Gareth Bale, ni siquiera una sonrisa

No se podrá decir que las rotaciones hayan tenido un impacto positivo en la victoria madridista en esta Liga 2021-2022. De hecho, después de perder puntos a principio de temporada cuando movió mucho el once titular, Ancelotti ha renunciado claramente a lo que los ingleses llaman el turnover. Sin embargo, varios habituales suplentes tendrán hoy una posibilidad, no de reivindicarse porque es demasiado tarde, sino de participar algo en la conquista del campeonato nacional. Entre ellos me hubiera gustado ver a Gareth Bale. Porque era seguramente la última oportunidad para el galés de participar en un partido en el que el Madrid se jugaba algo.

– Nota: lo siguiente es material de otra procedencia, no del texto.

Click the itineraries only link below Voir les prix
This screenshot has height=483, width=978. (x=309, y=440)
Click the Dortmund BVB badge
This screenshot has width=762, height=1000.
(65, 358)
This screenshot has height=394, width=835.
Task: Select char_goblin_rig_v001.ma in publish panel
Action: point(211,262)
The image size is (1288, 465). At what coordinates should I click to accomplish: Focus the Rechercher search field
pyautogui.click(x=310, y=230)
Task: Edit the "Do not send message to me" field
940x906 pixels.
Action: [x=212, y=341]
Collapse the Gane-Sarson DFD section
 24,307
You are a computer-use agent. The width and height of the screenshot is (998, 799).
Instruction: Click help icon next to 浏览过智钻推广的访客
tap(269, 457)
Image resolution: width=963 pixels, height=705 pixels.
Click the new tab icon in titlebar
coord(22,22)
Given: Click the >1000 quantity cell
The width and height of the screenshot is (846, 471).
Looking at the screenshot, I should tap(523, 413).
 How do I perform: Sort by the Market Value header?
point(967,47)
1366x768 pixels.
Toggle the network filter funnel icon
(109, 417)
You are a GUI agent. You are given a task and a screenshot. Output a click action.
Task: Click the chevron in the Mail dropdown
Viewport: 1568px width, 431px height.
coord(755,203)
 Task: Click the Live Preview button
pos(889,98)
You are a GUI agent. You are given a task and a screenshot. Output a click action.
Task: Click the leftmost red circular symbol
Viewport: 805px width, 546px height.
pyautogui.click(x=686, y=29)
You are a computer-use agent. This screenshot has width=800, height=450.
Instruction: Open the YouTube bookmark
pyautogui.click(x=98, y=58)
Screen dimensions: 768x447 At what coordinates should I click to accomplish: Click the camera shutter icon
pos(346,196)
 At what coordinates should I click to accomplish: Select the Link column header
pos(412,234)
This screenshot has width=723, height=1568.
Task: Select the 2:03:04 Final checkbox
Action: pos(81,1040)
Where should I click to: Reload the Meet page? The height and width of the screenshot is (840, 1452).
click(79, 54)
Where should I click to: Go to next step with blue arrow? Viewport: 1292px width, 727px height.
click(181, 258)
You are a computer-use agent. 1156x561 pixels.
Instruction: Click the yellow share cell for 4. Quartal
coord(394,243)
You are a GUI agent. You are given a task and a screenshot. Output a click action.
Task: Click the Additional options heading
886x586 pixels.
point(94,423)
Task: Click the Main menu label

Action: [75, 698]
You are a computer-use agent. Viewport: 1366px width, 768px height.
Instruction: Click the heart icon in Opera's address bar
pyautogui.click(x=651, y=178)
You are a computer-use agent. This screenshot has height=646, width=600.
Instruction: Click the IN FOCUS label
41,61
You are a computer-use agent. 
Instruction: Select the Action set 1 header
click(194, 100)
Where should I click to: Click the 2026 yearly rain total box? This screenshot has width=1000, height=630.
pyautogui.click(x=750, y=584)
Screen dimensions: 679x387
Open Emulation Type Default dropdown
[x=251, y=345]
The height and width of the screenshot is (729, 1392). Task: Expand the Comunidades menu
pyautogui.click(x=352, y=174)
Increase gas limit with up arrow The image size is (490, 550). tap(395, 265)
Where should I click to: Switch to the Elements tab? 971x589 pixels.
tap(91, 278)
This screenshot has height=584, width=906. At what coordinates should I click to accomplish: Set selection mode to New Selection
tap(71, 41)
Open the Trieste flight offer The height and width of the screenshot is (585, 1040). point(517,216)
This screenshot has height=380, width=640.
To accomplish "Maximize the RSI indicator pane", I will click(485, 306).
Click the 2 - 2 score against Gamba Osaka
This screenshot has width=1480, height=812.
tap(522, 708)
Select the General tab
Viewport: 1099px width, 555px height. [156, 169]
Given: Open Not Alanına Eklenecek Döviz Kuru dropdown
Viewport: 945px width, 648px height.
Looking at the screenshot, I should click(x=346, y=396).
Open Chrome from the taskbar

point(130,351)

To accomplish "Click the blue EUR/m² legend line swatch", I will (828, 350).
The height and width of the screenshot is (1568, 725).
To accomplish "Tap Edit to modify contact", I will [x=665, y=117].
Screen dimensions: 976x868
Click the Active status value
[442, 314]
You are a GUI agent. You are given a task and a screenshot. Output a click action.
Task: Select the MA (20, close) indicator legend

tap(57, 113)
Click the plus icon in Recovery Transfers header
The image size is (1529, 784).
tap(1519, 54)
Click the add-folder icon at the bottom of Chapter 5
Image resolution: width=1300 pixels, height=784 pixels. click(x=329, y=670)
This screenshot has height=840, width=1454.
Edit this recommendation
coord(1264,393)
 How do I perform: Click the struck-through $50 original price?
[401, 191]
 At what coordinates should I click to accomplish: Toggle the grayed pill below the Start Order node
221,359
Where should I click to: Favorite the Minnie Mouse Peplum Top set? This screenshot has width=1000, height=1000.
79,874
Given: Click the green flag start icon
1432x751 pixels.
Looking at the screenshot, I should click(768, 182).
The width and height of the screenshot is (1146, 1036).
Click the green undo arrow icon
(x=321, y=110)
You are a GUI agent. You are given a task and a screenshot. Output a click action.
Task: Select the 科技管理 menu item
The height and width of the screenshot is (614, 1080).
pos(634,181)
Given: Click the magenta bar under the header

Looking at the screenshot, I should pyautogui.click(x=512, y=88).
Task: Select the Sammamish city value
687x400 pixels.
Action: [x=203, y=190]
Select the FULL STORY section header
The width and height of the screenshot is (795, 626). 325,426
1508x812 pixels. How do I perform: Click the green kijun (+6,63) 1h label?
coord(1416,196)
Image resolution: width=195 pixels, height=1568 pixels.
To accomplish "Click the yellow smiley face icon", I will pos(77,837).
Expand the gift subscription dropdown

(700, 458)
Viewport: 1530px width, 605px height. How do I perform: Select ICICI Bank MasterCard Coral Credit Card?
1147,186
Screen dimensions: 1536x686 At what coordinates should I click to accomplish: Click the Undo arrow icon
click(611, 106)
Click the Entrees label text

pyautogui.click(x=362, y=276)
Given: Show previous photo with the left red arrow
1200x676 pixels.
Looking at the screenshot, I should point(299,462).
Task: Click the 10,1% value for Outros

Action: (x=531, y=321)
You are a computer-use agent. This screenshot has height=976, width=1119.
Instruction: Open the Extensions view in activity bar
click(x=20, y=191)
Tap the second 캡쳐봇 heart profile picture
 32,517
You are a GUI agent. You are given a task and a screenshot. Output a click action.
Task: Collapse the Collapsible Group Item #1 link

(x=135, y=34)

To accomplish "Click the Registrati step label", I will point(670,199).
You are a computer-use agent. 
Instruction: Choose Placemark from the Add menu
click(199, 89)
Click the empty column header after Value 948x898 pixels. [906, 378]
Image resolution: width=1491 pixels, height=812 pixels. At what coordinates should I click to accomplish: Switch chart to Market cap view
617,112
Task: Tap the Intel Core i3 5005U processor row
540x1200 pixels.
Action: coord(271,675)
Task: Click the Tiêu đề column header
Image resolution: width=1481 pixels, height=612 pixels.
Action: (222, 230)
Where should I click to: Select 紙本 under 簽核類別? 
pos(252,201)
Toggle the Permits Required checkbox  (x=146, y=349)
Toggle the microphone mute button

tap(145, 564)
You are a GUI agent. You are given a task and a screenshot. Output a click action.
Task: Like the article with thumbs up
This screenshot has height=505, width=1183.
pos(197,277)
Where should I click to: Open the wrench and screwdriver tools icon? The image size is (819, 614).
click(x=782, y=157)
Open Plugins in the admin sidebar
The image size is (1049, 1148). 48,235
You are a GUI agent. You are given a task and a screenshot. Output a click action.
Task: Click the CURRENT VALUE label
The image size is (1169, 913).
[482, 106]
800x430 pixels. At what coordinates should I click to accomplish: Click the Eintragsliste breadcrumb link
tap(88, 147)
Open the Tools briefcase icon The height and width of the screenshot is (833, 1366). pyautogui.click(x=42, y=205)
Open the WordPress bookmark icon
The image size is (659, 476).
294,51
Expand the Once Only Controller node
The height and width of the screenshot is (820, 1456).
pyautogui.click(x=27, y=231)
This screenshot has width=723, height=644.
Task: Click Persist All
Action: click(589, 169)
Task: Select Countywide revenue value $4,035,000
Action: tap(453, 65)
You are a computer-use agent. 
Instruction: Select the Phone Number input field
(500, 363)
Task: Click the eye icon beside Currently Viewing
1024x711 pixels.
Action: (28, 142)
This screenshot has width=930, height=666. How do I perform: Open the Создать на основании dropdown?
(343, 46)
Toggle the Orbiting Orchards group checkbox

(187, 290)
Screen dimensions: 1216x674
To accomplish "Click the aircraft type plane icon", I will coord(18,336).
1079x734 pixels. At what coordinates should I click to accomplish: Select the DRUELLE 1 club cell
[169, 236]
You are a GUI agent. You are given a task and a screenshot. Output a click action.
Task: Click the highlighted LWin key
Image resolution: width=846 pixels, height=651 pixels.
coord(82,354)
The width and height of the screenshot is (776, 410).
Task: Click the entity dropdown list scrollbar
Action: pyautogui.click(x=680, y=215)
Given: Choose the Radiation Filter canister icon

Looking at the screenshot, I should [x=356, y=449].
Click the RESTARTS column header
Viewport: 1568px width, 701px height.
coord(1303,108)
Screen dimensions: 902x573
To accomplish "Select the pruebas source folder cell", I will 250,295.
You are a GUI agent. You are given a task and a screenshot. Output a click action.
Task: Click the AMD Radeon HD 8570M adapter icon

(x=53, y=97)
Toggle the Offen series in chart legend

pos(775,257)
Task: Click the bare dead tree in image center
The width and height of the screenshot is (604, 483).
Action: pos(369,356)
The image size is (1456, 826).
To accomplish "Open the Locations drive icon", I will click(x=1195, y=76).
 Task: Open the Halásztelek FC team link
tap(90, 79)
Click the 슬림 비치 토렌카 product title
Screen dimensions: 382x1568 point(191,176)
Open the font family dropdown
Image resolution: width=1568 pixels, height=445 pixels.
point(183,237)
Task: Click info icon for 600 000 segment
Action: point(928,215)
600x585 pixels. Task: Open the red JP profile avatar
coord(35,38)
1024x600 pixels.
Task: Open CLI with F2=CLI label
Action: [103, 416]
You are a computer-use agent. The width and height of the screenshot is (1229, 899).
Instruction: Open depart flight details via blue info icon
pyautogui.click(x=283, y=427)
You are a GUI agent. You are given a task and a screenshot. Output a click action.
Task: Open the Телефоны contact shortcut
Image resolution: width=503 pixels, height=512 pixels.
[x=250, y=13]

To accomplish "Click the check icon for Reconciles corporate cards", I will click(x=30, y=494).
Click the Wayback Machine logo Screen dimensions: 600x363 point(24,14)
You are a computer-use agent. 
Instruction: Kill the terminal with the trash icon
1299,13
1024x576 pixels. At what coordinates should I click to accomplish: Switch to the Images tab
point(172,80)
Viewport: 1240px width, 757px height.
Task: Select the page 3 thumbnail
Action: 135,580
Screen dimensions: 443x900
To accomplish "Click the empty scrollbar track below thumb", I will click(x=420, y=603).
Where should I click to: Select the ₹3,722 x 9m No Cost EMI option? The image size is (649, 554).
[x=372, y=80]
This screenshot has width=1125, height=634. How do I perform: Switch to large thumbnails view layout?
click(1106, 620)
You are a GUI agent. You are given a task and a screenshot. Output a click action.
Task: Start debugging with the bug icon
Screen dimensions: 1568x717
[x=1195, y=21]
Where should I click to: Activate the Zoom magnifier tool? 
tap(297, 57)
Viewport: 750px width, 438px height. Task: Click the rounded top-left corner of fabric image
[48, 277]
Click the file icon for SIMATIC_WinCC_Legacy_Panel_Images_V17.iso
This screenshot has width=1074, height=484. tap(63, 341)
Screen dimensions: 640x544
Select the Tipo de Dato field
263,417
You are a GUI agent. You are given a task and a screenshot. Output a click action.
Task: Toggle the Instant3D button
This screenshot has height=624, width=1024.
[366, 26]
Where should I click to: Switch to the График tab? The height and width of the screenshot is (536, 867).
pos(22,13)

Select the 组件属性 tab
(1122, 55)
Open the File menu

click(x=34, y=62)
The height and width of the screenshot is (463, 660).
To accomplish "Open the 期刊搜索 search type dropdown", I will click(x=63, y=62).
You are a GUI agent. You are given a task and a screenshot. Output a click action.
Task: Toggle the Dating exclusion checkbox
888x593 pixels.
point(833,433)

Todos sabemos que el club no le renovará el contrato y que dentro de unas semanas su aventura en la capital de España será simplemente un recuerdo. Cada uno juzgará y dirá si se trata de un recuerdo agradable o de un mal recuerdo. O de un recuerdo agridulce. Personalmente creo que escogeré el último calificativo porque no querré olvidar el gol de la final de la Copa del Rey en Valencia frente al Barça ni el doblete contra el Liverpool que valió una Champions. No sé si a Bale le importa irse correctamente del Madrid pero no hubiera estado mal, para el club y sus aficionados, que se hubiera despedido hoy con algún gol, alguna asistencia, alguna arrancada de las suyas. O por lo menos una sonrisa. Pues nada. Ni eso.